Forming an LLC is fairly simple, even if you’re going to have a multi-member LLC. But just like any new business, you’ll need to complete a bit of paperwork before you can get started.
Most states will ask you to fill out a simple one- or two-page form, called your articles of organization or something similar. The requirements can vary slightly, but usually you just need to provide some basic information about your business.
The name and address of your business
Your business’ purpose
Your registered agent’s name and address
The name(s) and address(es) of the person(s) organizing the LLC
The last point is the main difference between a single-member and multi-member LLC. With a single-member LLC, you’re the only one organizing it. But most states require you to list all the organizing members of a multi-member LLC.
As far as your registered agent, they can be a person or a business you hire to fill this role. Your LLC can also be its own registered agent if it has a physical address in the state where you register.
While the registration process is similar for single-member and multi-member LLCs, the day-to-day operations get trickier the more members you have. You can avoid a lot of problems by having an operating agreement.
You generally don’t need to file your operating agreement with the state, but it’s a good idea to make drafting one part of your formation process. If you don’t have one, state rules will govern your operations, and they might not suit your business.
Make sure your operating agreement defines the rights and powers of each member and manager. It can also outline any operating decisions you want to include.
Management structure. You can have a member-managed LLC, with all members actively involved. Or you can appoint one or more members as managers (or hire outside managers), and have the other members stay out of daily decision-making. (This is known as a manager-managed LLC.)
Division of responsibilities. Even in a member-managed company, you may want to divide responsibilities according to each member’s strengths. For example, certain members may be responsible for hiring decisions, others for purchasing, sales, advertising, etc.
Membership interest. Members don’t necessarily share ownership equally. Your operating agreement should clearly state how much of the company each person owns.
Profit distribution, losses and tax responsibilities. How and when are profits distributed? Will members take profits (or claim losses) according to their membership share? Is your LLC a flow-through tax entity (the default) or will you elect to be taxed as a corporation?
Adding or subtracting members. How will you handle a member leaving the company, or the addition of new members?
Keep in mind that you can amend your operating agreement if you discover you forgot or need to change something. You should include procedures for how to do this in the agreement.
If you’re the sole owner of an LLC but want to take on one or more partners, you can convert your company from a single member LLC to a multi-member LLC.
To do this, you file an amendment to your articles of organization with the state agency where you originally filed your articles. This amendment names your new partner(s).
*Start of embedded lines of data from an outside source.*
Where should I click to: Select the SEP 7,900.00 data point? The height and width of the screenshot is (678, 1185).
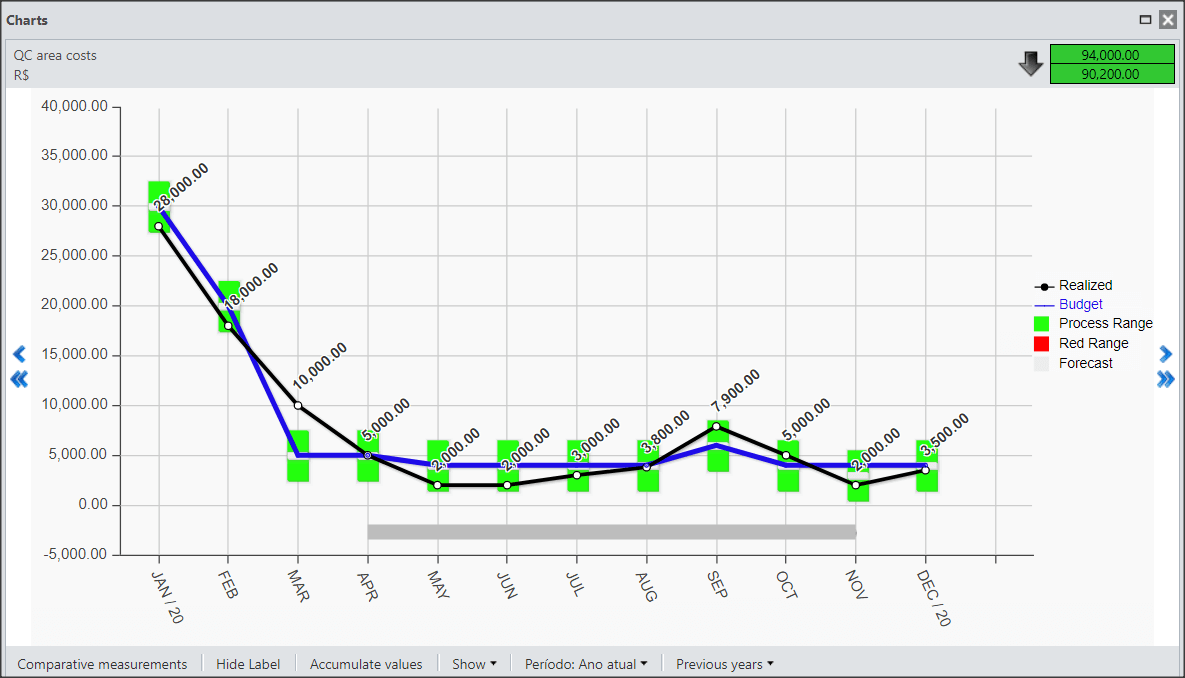716,426
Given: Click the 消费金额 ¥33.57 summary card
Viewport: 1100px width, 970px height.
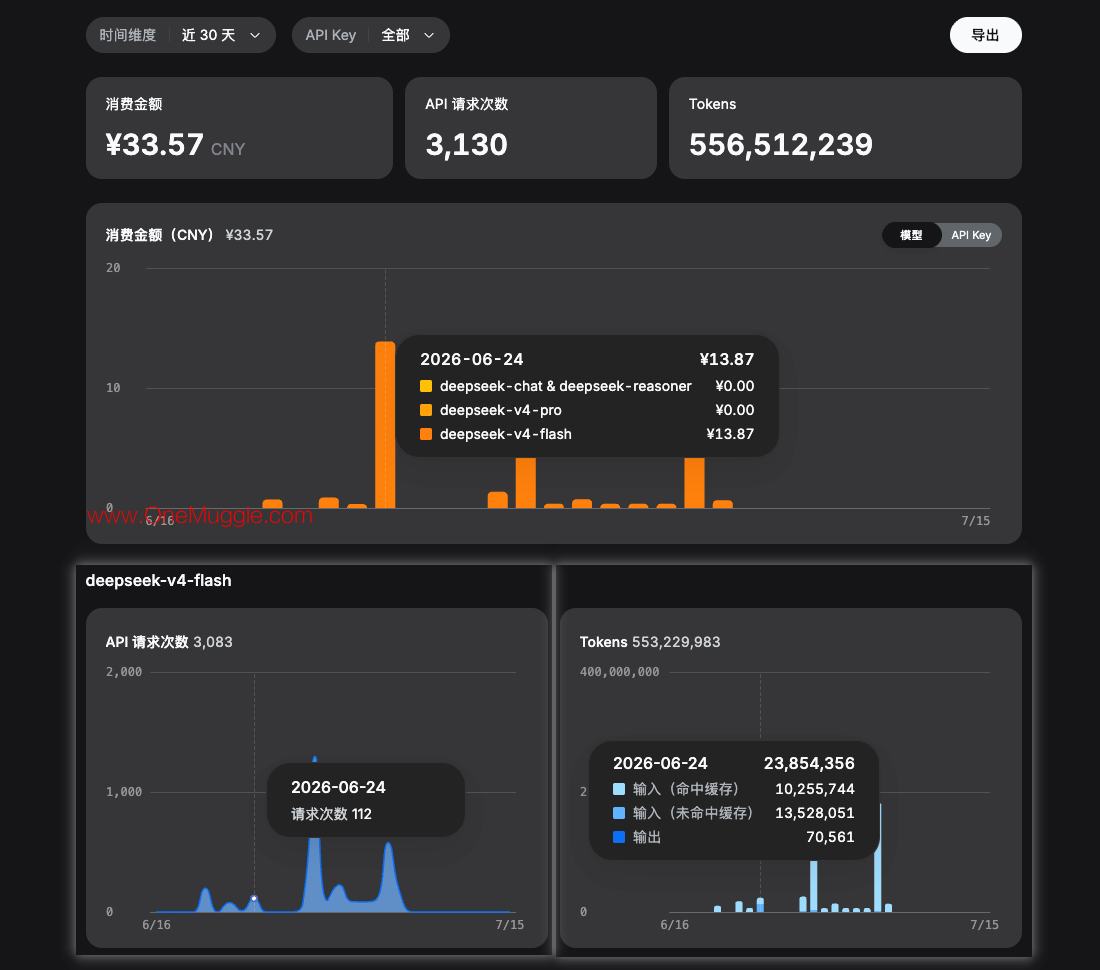Looking at the screenshot, I should tap(239, 128).
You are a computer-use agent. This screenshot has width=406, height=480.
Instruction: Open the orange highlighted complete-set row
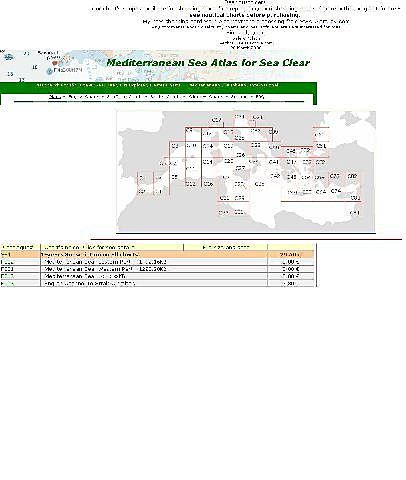pyautogui.click(x=157, y=255)
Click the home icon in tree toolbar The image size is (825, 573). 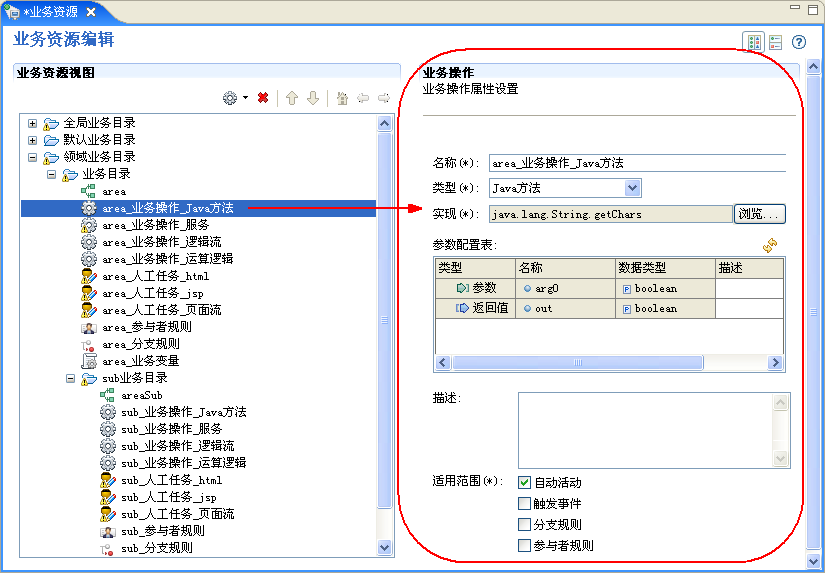[342, 98]
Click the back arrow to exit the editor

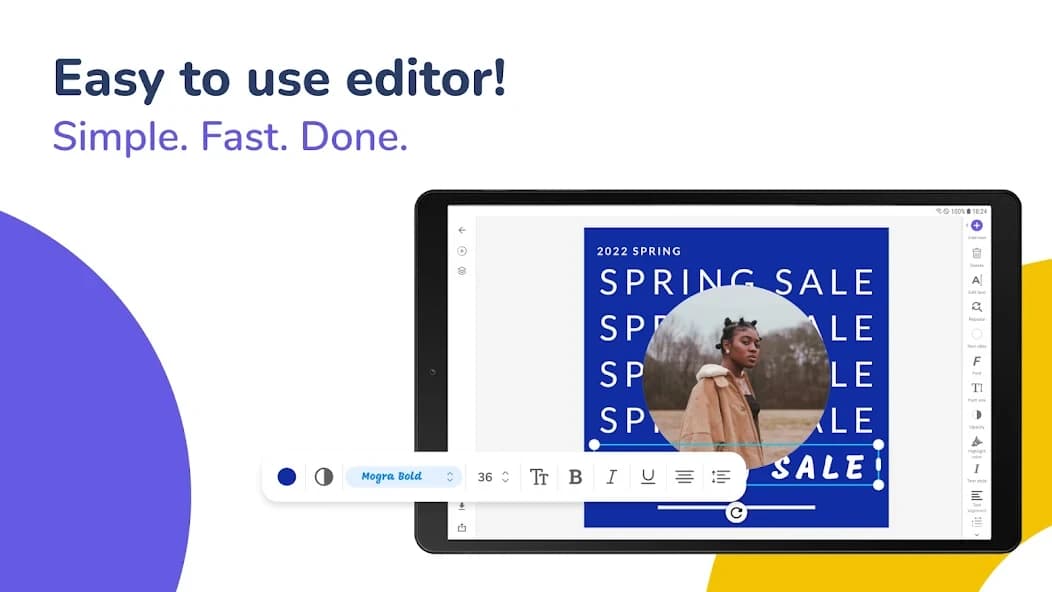[x=462, y=230]
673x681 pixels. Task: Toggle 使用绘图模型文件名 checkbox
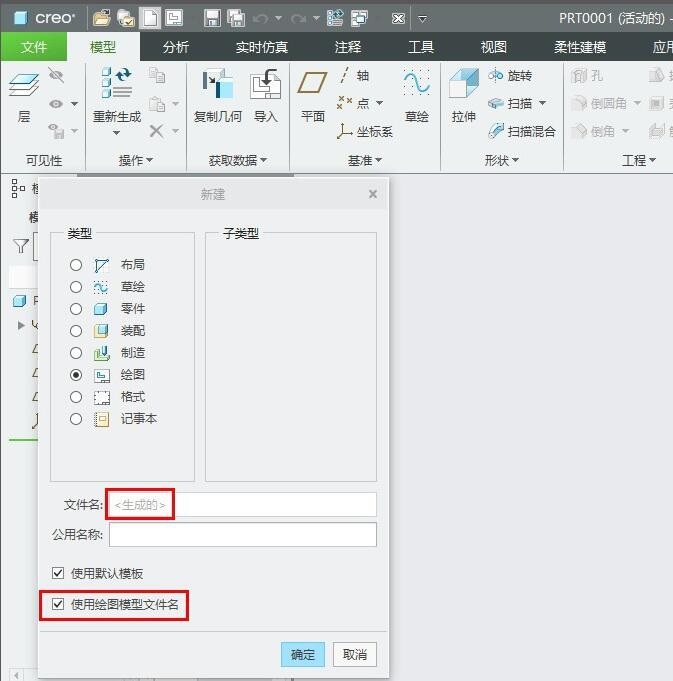click(x=58, y=604)
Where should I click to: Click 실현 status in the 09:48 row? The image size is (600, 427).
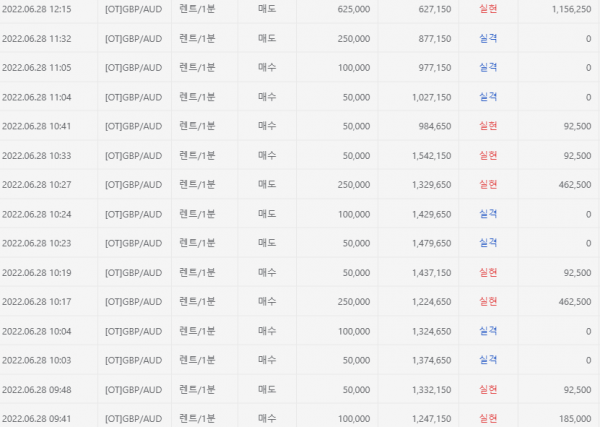coord(489,389)
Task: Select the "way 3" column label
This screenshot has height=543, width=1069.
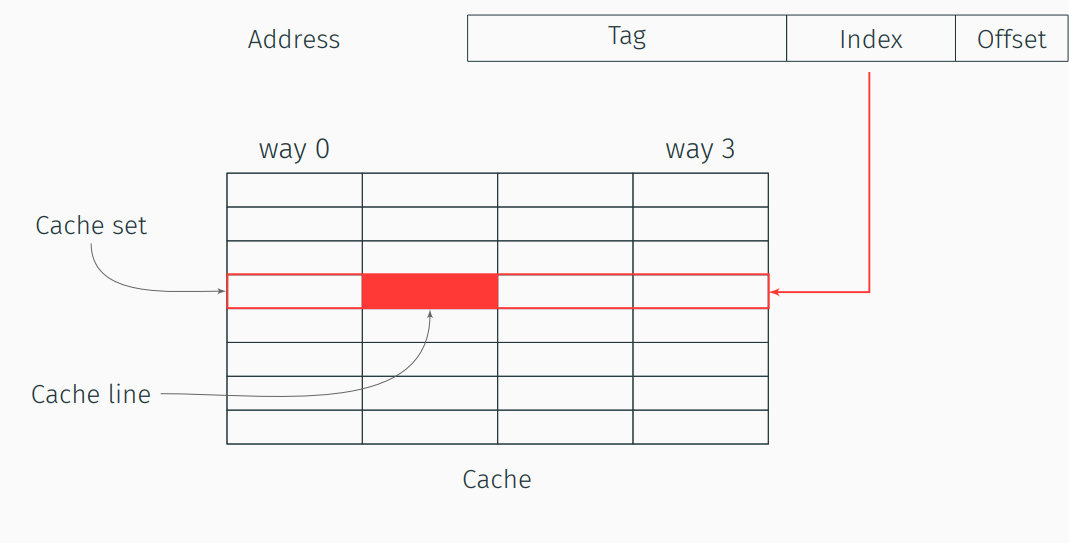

You’ll also want to amend your operating agreement (or draft one) to add the rights, responsibilities and membership share of the new members.
Finally, you’ll need to notify the IRS of the change. Your default tax status will change from a disregarded entity to a partnership. In some circumstances, you may also need a new employer ID number (EIN).
If you have any questions about registering or operating your multi-member LLC, consider talking with a business attorney in the state where you’re organizing.